#### [About this exercise]
Across the records below, how many lines contain the string "computer"? Give the number by itself.

#### [Data for review]
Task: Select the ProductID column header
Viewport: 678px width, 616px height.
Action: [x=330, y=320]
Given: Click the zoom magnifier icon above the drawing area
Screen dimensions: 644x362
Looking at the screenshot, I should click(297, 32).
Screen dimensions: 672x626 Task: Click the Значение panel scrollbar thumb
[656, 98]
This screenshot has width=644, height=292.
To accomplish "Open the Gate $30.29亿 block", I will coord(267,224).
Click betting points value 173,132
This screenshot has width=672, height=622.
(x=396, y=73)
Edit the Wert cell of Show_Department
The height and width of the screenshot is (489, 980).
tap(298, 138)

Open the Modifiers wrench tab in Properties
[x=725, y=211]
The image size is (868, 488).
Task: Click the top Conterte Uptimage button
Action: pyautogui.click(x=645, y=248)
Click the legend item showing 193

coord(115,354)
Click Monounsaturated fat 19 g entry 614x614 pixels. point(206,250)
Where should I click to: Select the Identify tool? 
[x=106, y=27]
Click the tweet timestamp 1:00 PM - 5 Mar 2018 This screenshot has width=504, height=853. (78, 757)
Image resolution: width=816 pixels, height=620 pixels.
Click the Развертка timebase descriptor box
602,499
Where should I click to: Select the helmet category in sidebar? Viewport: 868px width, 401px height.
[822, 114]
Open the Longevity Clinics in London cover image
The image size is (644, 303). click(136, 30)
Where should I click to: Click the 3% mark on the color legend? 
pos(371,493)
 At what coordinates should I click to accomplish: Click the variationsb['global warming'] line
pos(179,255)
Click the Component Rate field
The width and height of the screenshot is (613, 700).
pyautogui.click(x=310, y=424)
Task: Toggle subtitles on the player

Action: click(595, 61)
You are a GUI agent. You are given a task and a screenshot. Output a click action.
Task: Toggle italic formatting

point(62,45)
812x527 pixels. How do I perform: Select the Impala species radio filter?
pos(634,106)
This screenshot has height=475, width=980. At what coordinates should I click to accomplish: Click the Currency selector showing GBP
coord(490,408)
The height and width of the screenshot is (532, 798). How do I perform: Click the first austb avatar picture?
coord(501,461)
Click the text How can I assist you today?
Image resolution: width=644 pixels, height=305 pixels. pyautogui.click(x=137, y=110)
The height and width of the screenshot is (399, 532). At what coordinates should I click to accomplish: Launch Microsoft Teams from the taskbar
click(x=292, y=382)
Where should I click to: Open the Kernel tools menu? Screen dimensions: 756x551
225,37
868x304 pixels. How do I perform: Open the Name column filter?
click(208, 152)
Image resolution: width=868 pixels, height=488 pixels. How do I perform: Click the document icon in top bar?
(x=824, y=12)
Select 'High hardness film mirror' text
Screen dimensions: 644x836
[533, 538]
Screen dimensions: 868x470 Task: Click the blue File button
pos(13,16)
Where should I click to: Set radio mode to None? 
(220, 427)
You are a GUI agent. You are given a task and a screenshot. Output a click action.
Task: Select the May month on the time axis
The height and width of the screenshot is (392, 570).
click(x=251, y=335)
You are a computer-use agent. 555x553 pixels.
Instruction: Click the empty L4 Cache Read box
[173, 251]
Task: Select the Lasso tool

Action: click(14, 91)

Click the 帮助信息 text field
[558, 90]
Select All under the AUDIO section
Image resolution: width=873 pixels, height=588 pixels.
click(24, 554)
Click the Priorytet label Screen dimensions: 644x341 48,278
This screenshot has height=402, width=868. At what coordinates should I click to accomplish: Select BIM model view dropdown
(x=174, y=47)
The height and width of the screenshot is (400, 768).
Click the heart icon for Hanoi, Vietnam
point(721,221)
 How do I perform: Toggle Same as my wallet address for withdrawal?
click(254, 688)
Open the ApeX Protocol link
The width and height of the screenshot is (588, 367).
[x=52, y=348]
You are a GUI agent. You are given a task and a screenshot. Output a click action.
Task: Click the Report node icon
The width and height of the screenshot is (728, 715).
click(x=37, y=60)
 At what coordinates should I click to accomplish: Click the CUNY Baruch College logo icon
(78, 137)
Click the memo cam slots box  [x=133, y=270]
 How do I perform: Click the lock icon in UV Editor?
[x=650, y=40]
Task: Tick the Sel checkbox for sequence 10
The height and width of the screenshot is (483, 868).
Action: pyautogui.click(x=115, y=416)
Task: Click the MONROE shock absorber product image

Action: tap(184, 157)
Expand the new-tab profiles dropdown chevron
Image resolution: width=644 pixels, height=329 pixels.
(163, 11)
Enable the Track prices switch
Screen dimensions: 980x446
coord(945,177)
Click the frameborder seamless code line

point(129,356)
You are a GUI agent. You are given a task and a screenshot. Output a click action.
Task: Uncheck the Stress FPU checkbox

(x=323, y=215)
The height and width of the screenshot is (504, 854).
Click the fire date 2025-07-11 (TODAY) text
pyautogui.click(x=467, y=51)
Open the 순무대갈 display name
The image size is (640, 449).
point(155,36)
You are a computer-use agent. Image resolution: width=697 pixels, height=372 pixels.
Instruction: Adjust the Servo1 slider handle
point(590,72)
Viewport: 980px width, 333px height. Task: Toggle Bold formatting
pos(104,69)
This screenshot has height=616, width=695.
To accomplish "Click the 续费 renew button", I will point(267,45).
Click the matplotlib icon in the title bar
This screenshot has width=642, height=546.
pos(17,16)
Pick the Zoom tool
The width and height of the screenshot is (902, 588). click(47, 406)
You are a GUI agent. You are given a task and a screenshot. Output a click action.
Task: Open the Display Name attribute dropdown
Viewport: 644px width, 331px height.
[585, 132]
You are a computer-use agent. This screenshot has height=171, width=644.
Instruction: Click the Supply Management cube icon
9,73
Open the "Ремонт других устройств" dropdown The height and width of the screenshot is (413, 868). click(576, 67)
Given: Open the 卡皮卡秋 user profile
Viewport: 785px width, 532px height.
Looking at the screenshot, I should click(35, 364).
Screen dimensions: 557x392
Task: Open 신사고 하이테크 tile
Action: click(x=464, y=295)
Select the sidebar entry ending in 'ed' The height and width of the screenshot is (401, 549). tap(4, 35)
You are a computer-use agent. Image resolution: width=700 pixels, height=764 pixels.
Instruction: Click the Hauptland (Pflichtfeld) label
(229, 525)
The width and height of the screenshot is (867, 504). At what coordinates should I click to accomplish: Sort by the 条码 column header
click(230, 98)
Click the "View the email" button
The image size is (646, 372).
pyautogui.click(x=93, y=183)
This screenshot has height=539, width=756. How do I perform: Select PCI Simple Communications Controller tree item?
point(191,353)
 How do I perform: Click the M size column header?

#### [Answer section]
4